Thomas Sadoski plays The Narrator, and yes this is one of those movies where people have titles rather than names. I thought it'd bother me but it didn't. Mainly because people don't actually go around calling each other "Narrator" or whatever, they just have normal conversations where they don't happen to use names.
Anyway, he's a screenwriter living in bucolic upstate New York who's in early middle age, a widower and deep-seated cynic.
His only major social outlet seems to be dabbling in "the newspaper," which appears to just be an excuse for local old hens to get together and gossip about who's died, who's about to or who's shacking up with whom. Jessica Walter plays the Editor, as a lot of recognizable actors turn up in bit roles.
New to the group is The Kid (Jake Robinson), as Narrator calls him, though he's actually only a decade younger than him. The Kid is good-looking and seems to be smart, but Narrator notices there's just something a bit off about him -- his monotone inflection, the way he doesn't seem to ever say anything original but only mimics (now you get it) others around him.
The Kid seems intent on mimicking the Narrator more than anything else, and the rest of the movie is pretty much a series of interactions between them. Narrator is trying to puzzle out whether the Kid is a sociopath, and even goes so far as to tell him his intent.
He's also basing his next screenplay on him, so this movie -- written and directed by Thomas F. Mazziotti, just his third film in the last 30 years -- is something of a fourth wall-breaking exercise in self-awareness. At one point we even cut away to people playing the Writer and Director (Doug Plaut and M. Emmet Walsh, respectively) arguing about how well the screenplay is coming along and what they should do next.

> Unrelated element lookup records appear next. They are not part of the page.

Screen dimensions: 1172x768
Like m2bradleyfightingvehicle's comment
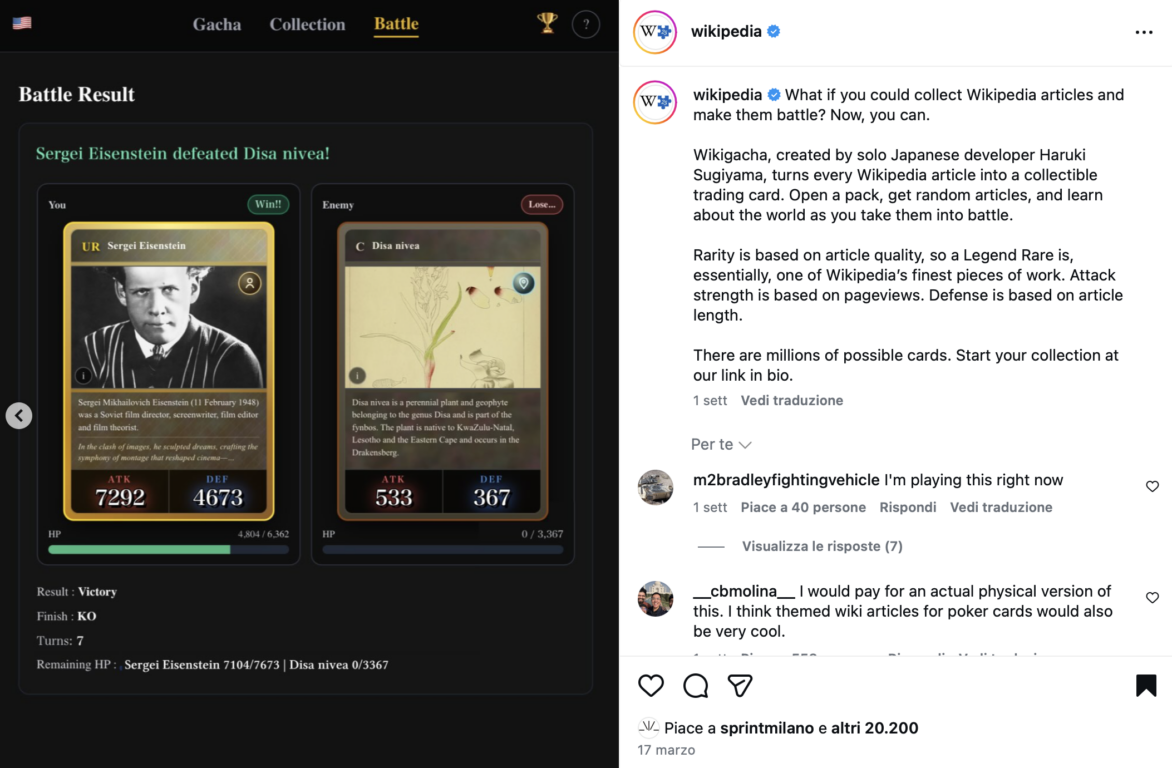tap(1152, 487)
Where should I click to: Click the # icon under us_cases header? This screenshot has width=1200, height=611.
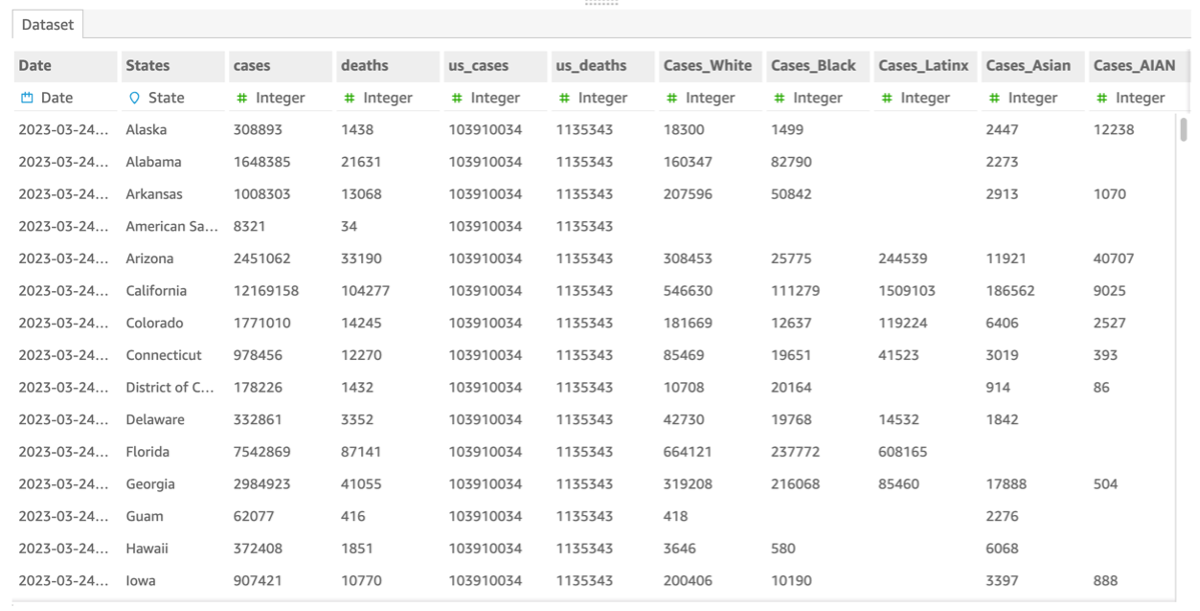457,97
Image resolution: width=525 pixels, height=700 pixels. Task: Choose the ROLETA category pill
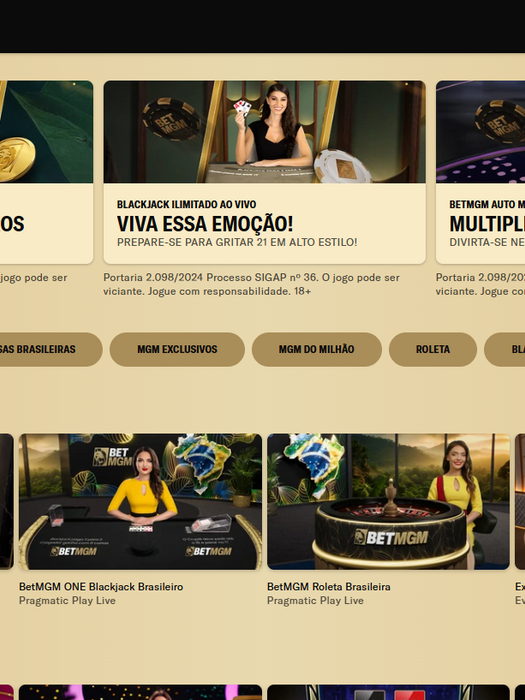click(x=433, y=349)
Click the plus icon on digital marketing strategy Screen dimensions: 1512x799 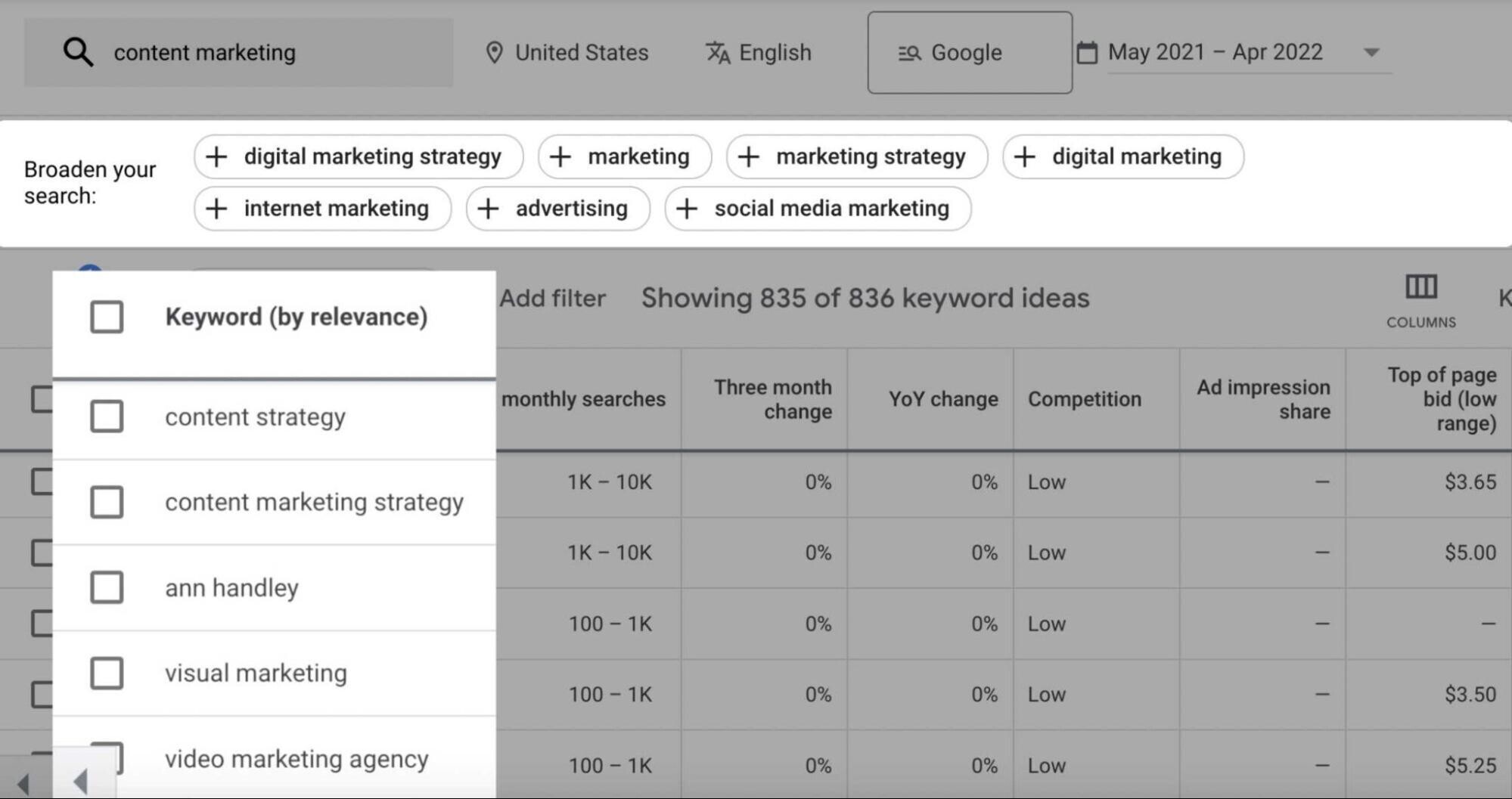pos(216,156)
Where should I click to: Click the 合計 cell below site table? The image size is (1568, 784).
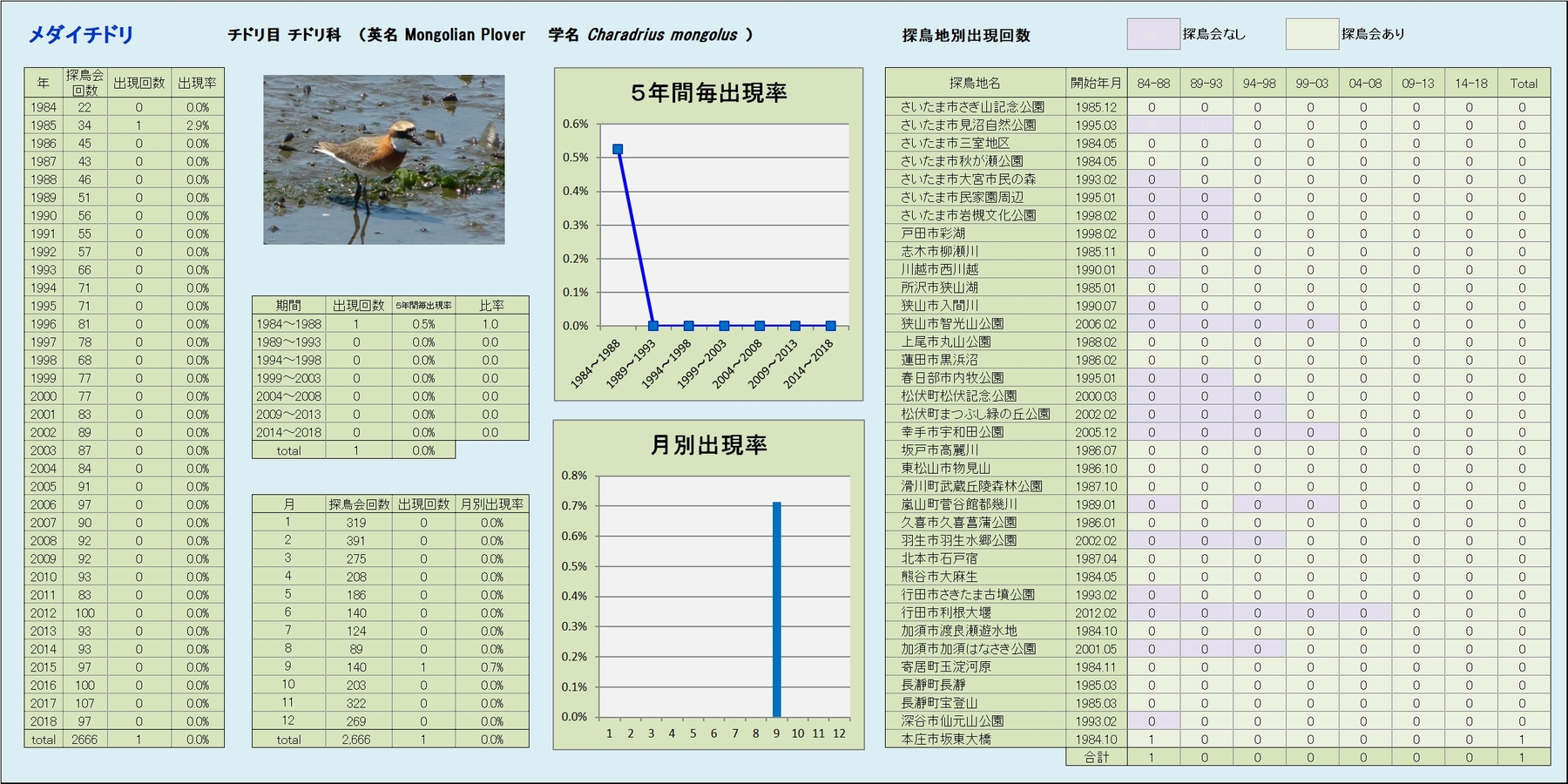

Robinson and Sadoski mesh nicely together, and their sharp sense of comedic timing keeps these conversations fresh and funny. There's a lot of puzzled looks and subtle accusations, as things work up to something like understanding.
For awhile, the Kid's chief mystery is that he claims to be married but we never actually see his wife. The Narrator believes she may be a figment of the imagination, and sets out various ploys to suss out the truth. The Kid, for his part, seems curious rather than affronted by all this suspicion, and more or less plays along with the game.
A few other actors who show up: Gina Gershon as a woman at the bar the Kid is assigned to seduce; Tammy Blanchard as the youngest member of the newspaper staff, possibly a romantic match for Narrator; Marilu Henner as the Assistant Editor; Jessica Keenan Wynn as the local Librarian who seems more interesting than any characters in any of the books she guards; and Austin Pendleton as a Driver who tailgates the Kid, leading to a confrontation which unexpectedly leads to a pleasant conversation which leads somewhere less pleasant.
It's rather hard to know what to make of "The Mimic." It definitely has a bit of a sitcom feel, but is too zany and narratively all over the map for television. All I know is I enjoyed hanging out with these two strange men and their various associates, even if the whole lot of them is cracked in one way or another.